ALICE IN WONDERLAND Review: Burton reigns it in with classic material and a perfect cast…

Alice sweet Alice, how many times will you find yourself in a movie?  Once again the Lewis Carroll classic gets a cinematic adaptation, this time no expense is spared.  But is the Tim Burton bent the right direction?

The answer is YES!  I thoroughly enjoyed the Burton’s vision that viewers will learn is tweaked but not too much so, is dark but not too dark, and is funny with a great, big, bulbous royal head.

ALICE IN WONDERLAND starts in the real world.  We meet Alice as a 5 or 6 year old.  Her father is in the middle of an important and visionary business pitch only to be interrupted by Alice, who has just awaken from a troubling dream.  Lovingly, her father leaves the meeting to comfort his little girl.  While putting her to bed, he playfully confirms that she has gone a bit mad, but he explains, all the best people are.  This scene is impressively mounted in a lush but concrete world later to be in stark contrast to the rich tapestry of fantasy that is to follow.

Some 13 years pass and Alice (now played by Mia Wasikowska) is on the road–late to a very important date.  Her mother is frustrated by Alice’s refusal to wear the traditional but uncomfortable corset.  But her mother knows that Alice marches to her own drummer, like her father before her, who has since passed away.  Once at the event, Alice learns that an impetuous and obnoxious Lord intends to ask for her hand in marriage.  Love has nothing at all to do with it.  But when Alice takes particular notice of a rabbit in a waistcoat rummaging through the garden, she must investigate even if that means that the Lord has to hold his horses.  Down that famous rabbit hole awaits!

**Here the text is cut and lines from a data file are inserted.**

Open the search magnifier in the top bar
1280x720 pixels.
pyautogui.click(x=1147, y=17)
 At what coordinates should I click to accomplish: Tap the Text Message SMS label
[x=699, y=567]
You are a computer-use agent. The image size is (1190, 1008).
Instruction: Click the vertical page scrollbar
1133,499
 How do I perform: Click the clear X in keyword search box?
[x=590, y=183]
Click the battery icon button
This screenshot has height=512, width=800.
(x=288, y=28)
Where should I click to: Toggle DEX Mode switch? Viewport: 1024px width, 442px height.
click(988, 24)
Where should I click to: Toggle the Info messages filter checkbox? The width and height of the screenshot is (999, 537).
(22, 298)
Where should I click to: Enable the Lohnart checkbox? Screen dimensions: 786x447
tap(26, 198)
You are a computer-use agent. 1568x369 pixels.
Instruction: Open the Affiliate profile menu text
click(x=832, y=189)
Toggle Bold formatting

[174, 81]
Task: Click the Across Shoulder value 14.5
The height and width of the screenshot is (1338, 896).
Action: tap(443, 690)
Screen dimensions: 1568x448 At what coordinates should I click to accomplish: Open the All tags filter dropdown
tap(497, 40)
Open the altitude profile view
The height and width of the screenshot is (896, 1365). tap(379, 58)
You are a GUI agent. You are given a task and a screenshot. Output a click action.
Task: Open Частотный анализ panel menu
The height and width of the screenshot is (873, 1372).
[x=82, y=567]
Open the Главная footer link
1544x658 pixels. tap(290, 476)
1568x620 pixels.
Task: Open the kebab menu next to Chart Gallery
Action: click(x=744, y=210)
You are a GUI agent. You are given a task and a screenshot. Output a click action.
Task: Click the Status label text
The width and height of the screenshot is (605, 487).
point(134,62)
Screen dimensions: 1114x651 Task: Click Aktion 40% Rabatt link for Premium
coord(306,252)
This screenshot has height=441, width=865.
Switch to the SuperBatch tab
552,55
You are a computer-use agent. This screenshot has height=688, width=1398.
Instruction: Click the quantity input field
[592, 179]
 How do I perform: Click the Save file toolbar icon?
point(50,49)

One of Tim Burton’s most accessible films to date, ALICE IN WONDERLAND is a family friendly adaptation whose central metaphor concerns free will.  The casting is perfect headed literally by Helena Bonham Carter as the infamous Red Queen.  After a bit of adjustment, Carter’s acting talents shine through, even under all that make up and explosive animated head.

I suspect that the form of animation employed to fashion the Red Queen’s head uses some kind of motion capture most typified by best picture shoe-in AVATAR.  But unlike that Cameron juggernaut, Burton’s film is fantastic in narrative granting the animation team great license to take liberties with the environment and characters.  And the story itself has fun with this motif, Alice questions whether it is all a dream, even beckoning the mouse to stick her with a needle.  But when that needle makes Alice yelp, the viewer like Alice accepts that the fantastic is real.  I let myself give into it wholly, without question, perhaps because after seeing AVATAR twice, I accept this form of story-telling without too much cynicism.  And given AVATAR’s great success, I expect that audiences have been similarly tenderized.

Johnny Depp plays the Mad Hatter with the kind of insanity we’ve come to love.  Burton’s relationship with Depp points up how important it is for filmmakers to align themselves with great acting talent.  Like Herzog/Kinski it is a matching that produces interesting and often significant results.  What I liked about Depp’s performance was the tragic side he brought to the character.  Depp as the Hatter, is not animated from what I can tell.  His characterization does benefit from great make-up and wardrobe techniques (from Colleen Atwood, of course) including a marvelous top hat that gets a lot of mileage.  There’s depth to the role, especially as the Hatter becomes more and more stressed.  And his crazed manner ironically seems almost sane amid Burton’s vision of Wonderland.

Burton’s mastery of his style can become a bit indulgent, but ALICE seems as though he’s reigning it all in.  And this is a good thing.  The darker elements shouldn’t trouble young viewers and the message, especially for girls, is sound and inspirational.  I felt as though the source material, which I’m only cursorily familiar with the specific details of, may have been a little limiting, which makes Burton’s adaptation of it, from a script by Linda Woolverton, go for the big finale involving the requisite amount of action.

The film’s resolve was a bit too simple, if also a little of a let-down.  A dance sequence to what could only be described as “disco” music seemed to be out of place and almost a tone killer.  But the film’s final denouement left me wanting to see more, especially from Mia Wasikowska whose Alice is the rock upon which Burton’s able to work his fantastic magic.  Going back through the looking glass might be in the cards.